Task requirements:
Write out the text about the Autel Dragonfish word for word, starting at "The Dragonfish had" and ending at "assets like bulldozers.".

Source passage:
________________________________________

Featured NewsEnterprise DronesA Big Year for the Autel Robotics Dragonfish


8 December 2022

Autel Robotics' Vice President of Technology and Training Jon McBride knows drones. He has worked with everything from RC planes to $150,000 enterprise drones and everything in between for more than 20 years.

In his own words, it takes a lot to impress him. The Autel Dragonfish managed to do just that.

The Dragonfish

Most drones are either multirotor or fixed-wing. The Autel Dragonfish series combines the best features of both to offer a UAV unique to the ever-growing industry.

The Dragonfish is an arguably simple concept: combine the mobility of a quadrotor with the endurance of a fixed-wing. It’s the same principle as the V-22 Osprey in U.S. military service. The tiltrotor system allows vertical takeoff and landing plus top-tier flight time for an electric UAV. The Dragonfish also features the latest in flight intelligence, autonomous tracking, subject identification, and camera payloads.

“The Dragonfish was unlike anything I’d ever seen before,” said McBride, “and in 21 years, I’ve seen a lot of stuff. It’s very difficult to impress me with just technology.”

He joined Autel Robotics in 2021 as a trainer, and spent most of the year travelling around the country, instructing companies and departments in the Dragonfish’s operation. He quickly saw a need for an in-house training process to familiarize pilots with the drone’s features and considerations.

“One of my reasons for joining Autel Robotics was that I had learned that manufacturers don’t always have clear directions or training for their products—and this is an issue throughout the industry,” said McBride. “My passion is to try to educate people and develop manufacturer-certified training.”

Jon McBride presents on the Dragonfish during the Unmanned Tactical Application Conference, October 2022.

New Capabilities & Requirements

Dragonfish pilot Ben Tristan experienced that need when responding to a wildfire in his Texas hometown. Tristan, a drone pilot for the Texas Department of Public Safety, offered to deploy his Dragonfish to help local firefighters. When he arrived at the scene, the commanders, who had mostly worked with quadrotors, thought the Dragonfish was similar.

“There was some talk of putting me with a crew on the ground to drive around the roads where the hotspots were—like what we do with the quadcopters,” explained Tristan. “And I started explaining to them that this wasn’t going to work. I needed to be somewhere central where I could support a lot of people. So they set me up at the command post. So I get up in the air and very quickly, I can see where the hotspots are at. The main commander for the forest service was there and I hooked the HDMI into a big screen, and the next thing I know, I have a huge crowd gathered around.”

Texas DPS Officer Ben Tristan depoys a Dragonfish during the Pine Pond Fire, August 2022. [Credit: Texas A&M Forest Service via Incident Information System]

The Dragonfish had powerful capabilities, but they weren’t immediately apparent, and it was easy to assume it was just like a quadrotor, only larger. After explaining its role, Tristan was able to use the Dragonfish to its full potential, providing overwatch, monitoring hotspots, and checking at-risk homes behind the fire line.

One key feature was its coordinate display, where GPS coordinates were displayed at the center of the camera frame. This allowed commanders to direct ground crews to precise locations, especially useful for slow-moving assets like bulldozers.

________________________________________

Material:
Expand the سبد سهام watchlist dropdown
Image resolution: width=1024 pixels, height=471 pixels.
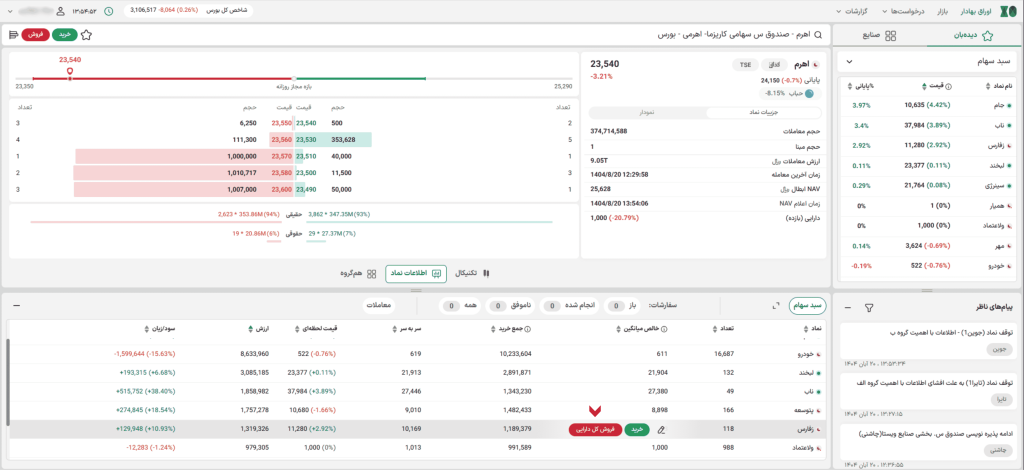click(849, 62)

________________________________________

Solution:
The Dragonfish had powerful capabilities, but they weren’t immediately apparent, and it was easy to assume it was just like a quadrotor, only larger. After explaining its role, Tristan was able to use the Dragonfish to its full potential, providing overwatch, monitoring hotspots, and checking at-risk homes behind the fire line.

One key feature was its coordinate display, where GPS coordinates were displayed at the center of the camera frame. This allowed commanders to direct ground crews to precise locations, especially useful for slow-moving assets like bulldozers.